By Jonathan Hayes, Director, Office of Refugee Resettlement
Forty years ago, the Refugee Act was signed into law, formally establishing the federal refugee resettlement program and creating the Office of Refugee Resettlement (ORR) at HHS’ Administration for Children and Families (ACF). While the program has seen many changes over the years, including various fluctuations in arrivals and an expansion of populations under ORR’s authority, ORR has remained flexible and committed to responding to many diverse humanitarian needs and situations.
Our office’s mission has progressively expanded to include asylees, foreign-born victims of human trafficking, Cuban and Haitian entrants, Iraqi and Afghani special immigrants, survivors of torture and unaccompanied alien children. Through our changes ORR has consistently carried out our mission to help all new arrivals—quickly assisting them to become self-sufficient and integrated members of their new communities—as they seek a new beginning in the United States.
As I have learned about the many notable achievements over the past four decades, there are several that demonstrate ORR’s agility to adapt to meet its mission. First and foremost, throughout its history, ORR has welcomed refugees from all over the world. From the initial days of the office, when it responded to the historic level of Indochinese refugees, to assisting those fleeing the former Soviet Union, ORR has served refugees from more than 70 countries, including significant consecutive fiscal year arrival patterns from Bosnia, Haiti, Cuba, Somalia, Iraq, Burma, Bhutan and, more recently, the Democratic Republic of the Congo.
Specific responses of note include one effort in 1999, where ORR adeptly coordinated emergency processing operations in Fort Dix, New Jersey, to facilitate evacuees from Kosovo. Over 4,000 Kosovar refugees were processed and resettled in the U.S. in a short period of time.
We certainly can’t forget, beginning in 2001, ORR, through its extensive public-private partnership network, quickly responded to welcome the “Lost Boys” Sudanese youth to the United States. Those without adult siblings or other relatives were placed in the unaccompanied refugee minors program. These former pastoralists, many who required greater orientation services than other refugees and had experienced high-levels of trauma, were successfully integrated. One even made the U.S. Olympic team and carried the U.S. flag at the 2008 Summer Olympics.
During the mid-2000s, ORR identified the Somali Bantu population, a minority ethnic group originally from Somalia, had a need for additional services in order to adapt to the American workplace and attain self-sufficiency. As a result, ORR was able to allocate special funding to provide culturally relevant services. Approximately 12,000 Somali Bantus are now living in the U.S., with about 3,000 in Lewiston, Maine.
A more recent illustration of ORR’s agility was when it had to pivot to accommodate a dramatic increase in referrals for the unaccompanied alien children program. Up until October 2011, ORR served fewer than 8,000 children annually; however, referrals increased to more than 13,000 in Fiscal Year (FY) 2012 and to over 59,000 in FY 2016. In FY 2019, program data indicates that ORR received 69,488 referrals, an increase of over 42 percent from the same time period in FY 2018.

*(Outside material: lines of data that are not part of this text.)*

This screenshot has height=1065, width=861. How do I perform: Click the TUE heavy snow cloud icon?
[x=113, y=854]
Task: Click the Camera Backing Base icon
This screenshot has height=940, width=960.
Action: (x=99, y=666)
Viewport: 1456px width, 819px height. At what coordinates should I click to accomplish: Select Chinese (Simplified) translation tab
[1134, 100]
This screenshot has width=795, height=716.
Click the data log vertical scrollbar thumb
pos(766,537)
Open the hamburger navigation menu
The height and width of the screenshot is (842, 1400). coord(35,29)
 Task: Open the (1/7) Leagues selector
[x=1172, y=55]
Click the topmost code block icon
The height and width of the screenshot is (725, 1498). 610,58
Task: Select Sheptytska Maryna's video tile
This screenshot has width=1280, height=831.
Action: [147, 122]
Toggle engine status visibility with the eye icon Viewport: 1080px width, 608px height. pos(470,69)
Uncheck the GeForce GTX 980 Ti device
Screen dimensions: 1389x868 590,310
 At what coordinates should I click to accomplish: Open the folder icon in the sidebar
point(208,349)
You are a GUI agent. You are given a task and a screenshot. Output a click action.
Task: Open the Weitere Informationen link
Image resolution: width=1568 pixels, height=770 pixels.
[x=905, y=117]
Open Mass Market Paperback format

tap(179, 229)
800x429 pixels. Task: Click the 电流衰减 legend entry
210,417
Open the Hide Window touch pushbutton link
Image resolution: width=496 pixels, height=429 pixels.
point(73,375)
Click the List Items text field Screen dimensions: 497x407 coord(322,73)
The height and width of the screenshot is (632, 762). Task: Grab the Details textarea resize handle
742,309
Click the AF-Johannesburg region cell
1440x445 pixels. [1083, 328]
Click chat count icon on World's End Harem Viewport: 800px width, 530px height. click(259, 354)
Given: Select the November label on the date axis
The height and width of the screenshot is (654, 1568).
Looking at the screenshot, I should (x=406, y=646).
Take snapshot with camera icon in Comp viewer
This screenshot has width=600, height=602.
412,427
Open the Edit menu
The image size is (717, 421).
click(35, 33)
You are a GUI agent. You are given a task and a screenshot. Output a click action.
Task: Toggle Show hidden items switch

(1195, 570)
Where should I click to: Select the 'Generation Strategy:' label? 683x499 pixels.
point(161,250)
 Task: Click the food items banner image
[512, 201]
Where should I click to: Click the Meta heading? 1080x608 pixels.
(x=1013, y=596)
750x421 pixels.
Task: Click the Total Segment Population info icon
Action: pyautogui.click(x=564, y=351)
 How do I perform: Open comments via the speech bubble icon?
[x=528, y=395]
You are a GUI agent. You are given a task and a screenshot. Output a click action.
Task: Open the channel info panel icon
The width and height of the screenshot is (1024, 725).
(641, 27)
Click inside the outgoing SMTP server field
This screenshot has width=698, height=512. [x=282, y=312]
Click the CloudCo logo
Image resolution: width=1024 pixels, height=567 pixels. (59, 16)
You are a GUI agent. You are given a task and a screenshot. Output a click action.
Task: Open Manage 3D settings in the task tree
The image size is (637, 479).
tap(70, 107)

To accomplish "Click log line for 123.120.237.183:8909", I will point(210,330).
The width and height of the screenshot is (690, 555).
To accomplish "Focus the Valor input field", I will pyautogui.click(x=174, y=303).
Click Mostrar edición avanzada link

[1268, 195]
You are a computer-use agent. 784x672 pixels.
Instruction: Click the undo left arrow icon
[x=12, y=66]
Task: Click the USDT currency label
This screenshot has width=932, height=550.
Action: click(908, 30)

As ORR was placing unaccompanied alien children with sponsors at historically high rates in the spring and summer of 2019, staff worked diligently to expand ORR’s bed capacity to ensure that it could keep pace with referrals and strengthened its operational processes. These changes allowed our office to effectively meet our legally-mandated goals of ensuring the safe and timely release of children in our custody while prioritizing family unification. ORR currently has approximately 195 unaccompanied alien children care-provider facilities and programs in 23 states. The important work happening in each of these facilities and programs around the country—work ORR has done successfully since early 2003 when the unaccompanied alien children program came to ORR—takes an experienced team of competent, hardworking men and women dedicated to the welfare of the children.
In commemoration of ORR’s accomplishments, ACF Assistant Secretary Lynn Johnson recently remarked to me, “ACF/HHS and the entire ORR network should be proud of what we have and continue to achieve every day to make a difference in the lives of those we serve.”
The critical services we have and continue to provide are meant to bridge the gap for those resilient men, woman, and children, looking to transform their lives here in the U.S. I’m truly honored to lead such a dynamic team in this storied tradition. Forty years of changing lives: now that is an accomplishment worthy of reflection.